• TASK DESCRIPTION: Revise the part of the material that opens with the line containing "You are a computer-use agent. This" and closes with the line containing "Action: pyautogui.click(x=595, y=62)": reproduce those lines with "Instruction" replaced by "Command" and all else unchanged.
───── RECORDS FOR THE EXERCISE ─────
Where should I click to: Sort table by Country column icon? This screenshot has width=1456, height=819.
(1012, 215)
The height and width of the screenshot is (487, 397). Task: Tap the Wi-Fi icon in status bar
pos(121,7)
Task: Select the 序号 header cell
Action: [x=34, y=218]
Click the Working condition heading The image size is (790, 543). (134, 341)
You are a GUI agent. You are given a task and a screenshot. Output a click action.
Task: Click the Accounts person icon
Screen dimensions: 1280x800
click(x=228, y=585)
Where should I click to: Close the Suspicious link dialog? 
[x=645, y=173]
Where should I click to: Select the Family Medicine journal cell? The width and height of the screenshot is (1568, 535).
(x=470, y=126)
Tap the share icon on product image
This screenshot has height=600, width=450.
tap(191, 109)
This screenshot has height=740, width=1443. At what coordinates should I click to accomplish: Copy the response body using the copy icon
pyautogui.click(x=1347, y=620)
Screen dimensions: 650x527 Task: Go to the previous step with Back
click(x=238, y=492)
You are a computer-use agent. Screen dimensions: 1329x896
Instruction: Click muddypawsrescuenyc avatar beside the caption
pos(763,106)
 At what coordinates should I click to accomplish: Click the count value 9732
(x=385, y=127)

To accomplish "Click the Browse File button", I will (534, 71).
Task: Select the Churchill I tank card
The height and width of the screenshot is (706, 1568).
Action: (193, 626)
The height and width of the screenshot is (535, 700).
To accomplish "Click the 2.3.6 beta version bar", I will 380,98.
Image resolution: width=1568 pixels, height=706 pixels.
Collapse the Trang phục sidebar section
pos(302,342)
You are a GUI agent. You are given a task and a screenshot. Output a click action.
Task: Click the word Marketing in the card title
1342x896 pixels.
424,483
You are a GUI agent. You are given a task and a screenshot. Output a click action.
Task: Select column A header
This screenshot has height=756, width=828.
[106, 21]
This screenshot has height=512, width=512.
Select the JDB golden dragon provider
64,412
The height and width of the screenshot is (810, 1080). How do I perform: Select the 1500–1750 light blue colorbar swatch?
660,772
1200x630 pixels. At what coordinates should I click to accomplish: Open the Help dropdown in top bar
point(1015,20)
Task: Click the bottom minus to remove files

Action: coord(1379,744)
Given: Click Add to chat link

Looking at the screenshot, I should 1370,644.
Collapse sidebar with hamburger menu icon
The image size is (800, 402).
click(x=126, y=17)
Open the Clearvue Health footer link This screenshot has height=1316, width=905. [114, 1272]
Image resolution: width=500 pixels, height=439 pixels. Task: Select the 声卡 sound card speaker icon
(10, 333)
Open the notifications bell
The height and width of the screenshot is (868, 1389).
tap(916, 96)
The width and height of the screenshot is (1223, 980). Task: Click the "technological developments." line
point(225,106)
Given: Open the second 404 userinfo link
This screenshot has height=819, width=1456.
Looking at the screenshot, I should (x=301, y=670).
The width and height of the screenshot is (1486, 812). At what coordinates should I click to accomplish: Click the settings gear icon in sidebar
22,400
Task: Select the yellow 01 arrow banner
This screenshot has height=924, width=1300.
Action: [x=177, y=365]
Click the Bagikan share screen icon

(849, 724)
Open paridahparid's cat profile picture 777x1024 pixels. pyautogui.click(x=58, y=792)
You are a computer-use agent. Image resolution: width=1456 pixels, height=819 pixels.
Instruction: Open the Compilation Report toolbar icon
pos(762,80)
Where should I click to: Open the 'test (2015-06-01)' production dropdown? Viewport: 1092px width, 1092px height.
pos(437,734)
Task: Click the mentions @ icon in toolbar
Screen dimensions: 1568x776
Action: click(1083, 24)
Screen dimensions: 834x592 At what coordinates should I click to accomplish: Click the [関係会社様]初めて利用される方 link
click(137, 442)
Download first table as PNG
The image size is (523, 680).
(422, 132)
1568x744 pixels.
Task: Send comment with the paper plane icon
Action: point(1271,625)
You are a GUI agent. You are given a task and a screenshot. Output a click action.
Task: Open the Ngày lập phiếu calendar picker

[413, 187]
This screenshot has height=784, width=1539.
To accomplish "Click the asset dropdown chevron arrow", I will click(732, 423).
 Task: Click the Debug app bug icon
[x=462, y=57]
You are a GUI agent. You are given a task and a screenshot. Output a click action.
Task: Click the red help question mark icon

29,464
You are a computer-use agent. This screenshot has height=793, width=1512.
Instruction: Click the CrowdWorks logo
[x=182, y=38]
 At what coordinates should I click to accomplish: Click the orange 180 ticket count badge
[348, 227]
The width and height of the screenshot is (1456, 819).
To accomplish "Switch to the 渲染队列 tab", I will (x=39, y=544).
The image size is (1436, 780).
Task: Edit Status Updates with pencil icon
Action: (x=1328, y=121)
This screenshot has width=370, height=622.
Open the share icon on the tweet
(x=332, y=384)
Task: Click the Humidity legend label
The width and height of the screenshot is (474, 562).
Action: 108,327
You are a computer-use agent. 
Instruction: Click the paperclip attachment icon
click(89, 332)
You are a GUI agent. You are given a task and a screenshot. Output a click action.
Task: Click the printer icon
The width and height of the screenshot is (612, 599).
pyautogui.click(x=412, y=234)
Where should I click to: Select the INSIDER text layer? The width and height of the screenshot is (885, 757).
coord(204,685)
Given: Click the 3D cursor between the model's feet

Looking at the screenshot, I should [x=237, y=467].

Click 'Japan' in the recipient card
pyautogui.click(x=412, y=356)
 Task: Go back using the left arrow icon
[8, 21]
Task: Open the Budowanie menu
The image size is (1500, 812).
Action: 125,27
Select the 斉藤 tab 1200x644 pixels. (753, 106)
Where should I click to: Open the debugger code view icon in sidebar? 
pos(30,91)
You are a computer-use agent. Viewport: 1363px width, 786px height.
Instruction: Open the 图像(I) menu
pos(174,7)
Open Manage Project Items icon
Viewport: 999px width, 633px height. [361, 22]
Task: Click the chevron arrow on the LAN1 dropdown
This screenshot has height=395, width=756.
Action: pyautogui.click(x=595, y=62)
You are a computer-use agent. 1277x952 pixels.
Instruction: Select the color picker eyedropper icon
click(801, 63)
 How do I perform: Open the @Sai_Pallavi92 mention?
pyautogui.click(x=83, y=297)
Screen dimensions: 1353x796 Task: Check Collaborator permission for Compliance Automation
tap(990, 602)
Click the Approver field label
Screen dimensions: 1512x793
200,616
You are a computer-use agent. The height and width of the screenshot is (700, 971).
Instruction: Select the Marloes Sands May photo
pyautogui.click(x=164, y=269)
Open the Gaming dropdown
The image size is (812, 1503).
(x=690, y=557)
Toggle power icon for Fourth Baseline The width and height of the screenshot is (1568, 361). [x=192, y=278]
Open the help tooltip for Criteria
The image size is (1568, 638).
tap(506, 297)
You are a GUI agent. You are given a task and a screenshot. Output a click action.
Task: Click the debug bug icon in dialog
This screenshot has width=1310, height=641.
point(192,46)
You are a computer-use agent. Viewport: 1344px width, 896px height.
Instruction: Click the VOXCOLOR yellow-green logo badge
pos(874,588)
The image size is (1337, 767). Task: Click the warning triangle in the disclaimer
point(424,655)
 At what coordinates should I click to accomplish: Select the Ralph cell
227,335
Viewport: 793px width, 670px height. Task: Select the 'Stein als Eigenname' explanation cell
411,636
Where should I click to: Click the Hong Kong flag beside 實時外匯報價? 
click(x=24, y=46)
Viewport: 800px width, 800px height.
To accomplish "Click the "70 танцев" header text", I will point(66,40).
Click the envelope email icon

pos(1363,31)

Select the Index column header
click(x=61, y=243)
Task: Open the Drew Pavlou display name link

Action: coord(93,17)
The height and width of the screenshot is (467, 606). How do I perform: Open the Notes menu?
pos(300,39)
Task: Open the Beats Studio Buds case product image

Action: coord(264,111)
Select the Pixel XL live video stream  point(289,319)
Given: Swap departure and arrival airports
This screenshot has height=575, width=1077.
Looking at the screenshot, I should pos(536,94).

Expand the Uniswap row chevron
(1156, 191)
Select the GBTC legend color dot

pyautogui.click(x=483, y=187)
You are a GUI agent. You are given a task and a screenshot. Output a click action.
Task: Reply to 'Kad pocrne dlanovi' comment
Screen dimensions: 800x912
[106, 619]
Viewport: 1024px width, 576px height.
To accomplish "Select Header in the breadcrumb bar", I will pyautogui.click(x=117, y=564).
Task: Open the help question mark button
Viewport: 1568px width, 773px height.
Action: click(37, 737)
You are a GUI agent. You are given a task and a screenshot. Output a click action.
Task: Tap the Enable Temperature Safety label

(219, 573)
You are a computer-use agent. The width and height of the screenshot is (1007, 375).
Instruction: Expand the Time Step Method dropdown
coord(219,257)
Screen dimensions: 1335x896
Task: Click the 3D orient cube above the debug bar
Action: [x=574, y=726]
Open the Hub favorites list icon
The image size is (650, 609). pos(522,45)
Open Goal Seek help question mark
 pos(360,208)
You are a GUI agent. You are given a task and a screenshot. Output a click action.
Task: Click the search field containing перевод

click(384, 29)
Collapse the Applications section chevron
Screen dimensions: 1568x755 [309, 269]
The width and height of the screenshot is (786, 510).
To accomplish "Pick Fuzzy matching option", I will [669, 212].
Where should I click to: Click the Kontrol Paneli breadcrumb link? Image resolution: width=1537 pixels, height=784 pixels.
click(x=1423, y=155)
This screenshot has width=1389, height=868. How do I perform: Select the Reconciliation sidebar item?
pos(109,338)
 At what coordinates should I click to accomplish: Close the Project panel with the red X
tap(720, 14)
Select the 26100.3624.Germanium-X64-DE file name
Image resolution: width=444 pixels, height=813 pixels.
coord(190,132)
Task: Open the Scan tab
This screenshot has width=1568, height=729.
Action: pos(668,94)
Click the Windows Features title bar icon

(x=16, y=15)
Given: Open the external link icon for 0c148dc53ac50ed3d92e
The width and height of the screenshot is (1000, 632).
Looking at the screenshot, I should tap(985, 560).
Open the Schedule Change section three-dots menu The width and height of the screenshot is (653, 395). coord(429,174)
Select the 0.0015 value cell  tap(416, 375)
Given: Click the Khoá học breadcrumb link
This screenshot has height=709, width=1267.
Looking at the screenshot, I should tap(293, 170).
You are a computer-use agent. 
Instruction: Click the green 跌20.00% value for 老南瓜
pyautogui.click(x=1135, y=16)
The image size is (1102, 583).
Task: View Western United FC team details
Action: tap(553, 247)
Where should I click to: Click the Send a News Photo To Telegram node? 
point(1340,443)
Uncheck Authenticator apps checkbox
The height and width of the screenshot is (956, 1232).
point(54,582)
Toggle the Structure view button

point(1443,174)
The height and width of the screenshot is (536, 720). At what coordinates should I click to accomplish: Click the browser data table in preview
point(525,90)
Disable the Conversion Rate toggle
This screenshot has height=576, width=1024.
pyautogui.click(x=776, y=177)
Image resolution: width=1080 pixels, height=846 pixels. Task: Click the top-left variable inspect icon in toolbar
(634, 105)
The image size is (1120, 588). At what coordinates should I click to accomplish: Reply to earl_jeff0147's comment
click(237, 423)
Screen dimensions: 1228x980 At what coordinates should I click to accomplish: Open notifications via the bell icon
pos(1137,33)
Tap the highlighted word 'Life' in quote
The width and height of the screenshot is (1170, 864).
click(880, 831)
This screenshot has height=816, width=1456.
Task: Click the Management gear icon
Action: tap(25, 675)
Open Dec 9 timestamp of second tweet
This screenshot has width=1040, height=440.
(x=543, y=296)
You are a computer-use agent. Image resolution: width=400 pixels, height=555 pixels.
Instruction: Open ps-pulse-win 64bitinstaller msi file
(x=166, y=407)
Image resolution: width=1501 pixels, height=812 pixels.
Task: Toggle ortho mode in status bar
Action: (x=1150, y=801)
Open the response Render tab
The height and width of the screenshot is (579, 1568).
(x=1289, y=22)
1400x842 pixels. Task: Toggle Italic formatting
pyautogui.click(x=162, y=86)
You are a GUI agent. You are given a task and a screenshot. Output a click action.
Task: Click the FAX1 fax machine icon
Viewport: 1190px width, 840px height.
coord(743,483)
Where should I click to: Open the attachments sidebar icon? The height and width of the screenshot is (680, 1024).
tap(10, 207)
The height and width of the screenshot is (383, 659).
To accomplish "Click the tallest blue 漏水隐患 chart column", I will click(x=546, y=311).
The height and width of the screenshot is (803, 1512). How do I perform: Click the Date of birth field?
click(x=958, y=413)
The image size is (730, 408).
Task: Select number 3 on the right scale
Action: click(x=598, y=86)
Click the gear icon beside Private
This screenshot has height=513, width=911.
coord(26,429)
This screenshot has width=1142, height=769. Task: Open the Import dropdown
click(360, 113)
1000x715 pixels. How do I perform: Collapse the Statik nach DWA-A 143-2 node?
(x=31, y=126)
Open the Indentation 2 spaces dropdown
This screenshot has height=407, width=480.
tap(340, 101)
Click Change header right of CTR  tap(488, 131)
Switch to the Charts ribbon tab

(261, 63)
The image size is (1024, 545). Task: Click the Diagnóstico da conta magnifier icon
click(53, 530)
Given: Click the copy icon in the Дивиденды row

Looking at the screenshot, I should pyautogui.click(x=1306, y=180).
─────
• WORKED SOLUTION:
You are a computer-use agent. This screenshot has height=793, width=1512.
Command: Click the CrowdWorks logo
[x=182, y=38]
 At what coordinates should I click to accomplish: Click the orange 180 ticket count badge
[348, 227]
The width and height of the screenshot is (1456, 819).
To accomplish "Switch to the 渲染队列 tab", I will (x=39, y=544).
The image size is (1436, 780).
Task: Edit Status Updates with pencil icon
Action: (x=1328, y=121)
This screenshot has width=370, height=622.
Open the share icon on the tweet
(x=332, y=384)
Task: Click the Humidity legend label
The width and height of the screenshot is (474, 562).
Action: 108,327
You are a computer-use agent. 
Command: Click the paperclip attachment icon
click(89, 332)
You are a GUI agent. You are given a task and a screenshot. Output a click action.
Task: Click the printer icon
The width and height of the screenshot is (612, 599).
pyautogui.click(x=412, y=234)
Where should I click to: Select the INSIDER text layer? The width and height of the screenshot is (885, 757).
coord(204,685)
Given: Click the 3D cursor between the model's feet

Looking at the screenshot, I should [x=237, y=467].

Click 'Japan' in the recipient card
pyautogui.click(x=412, y=356)
 Task: Go back using the left arrow icon
[8, 21]
Task: Open the Budowanie menu
The image size is (1500, 812).
Action: 125,27
Select the 斉藤 tab 1200x644 pixels. (753, 106)
Where should I click to: Open the debugger code view icon in sidebar? 
pos(30,91)
You are a computer-use agent. Viewport: 1363px width, 786px height.
Command: Open the 图像(I) menu
pos(174,7)
Open Manage Project Items icon
Viewport: 999px width, 633px height. [361, 22]
Task: Click the chevron arrow on the LAN1 dropdown
This screenshot has height=395, width=756.
Action: pyautogui.click(x=595, y=62)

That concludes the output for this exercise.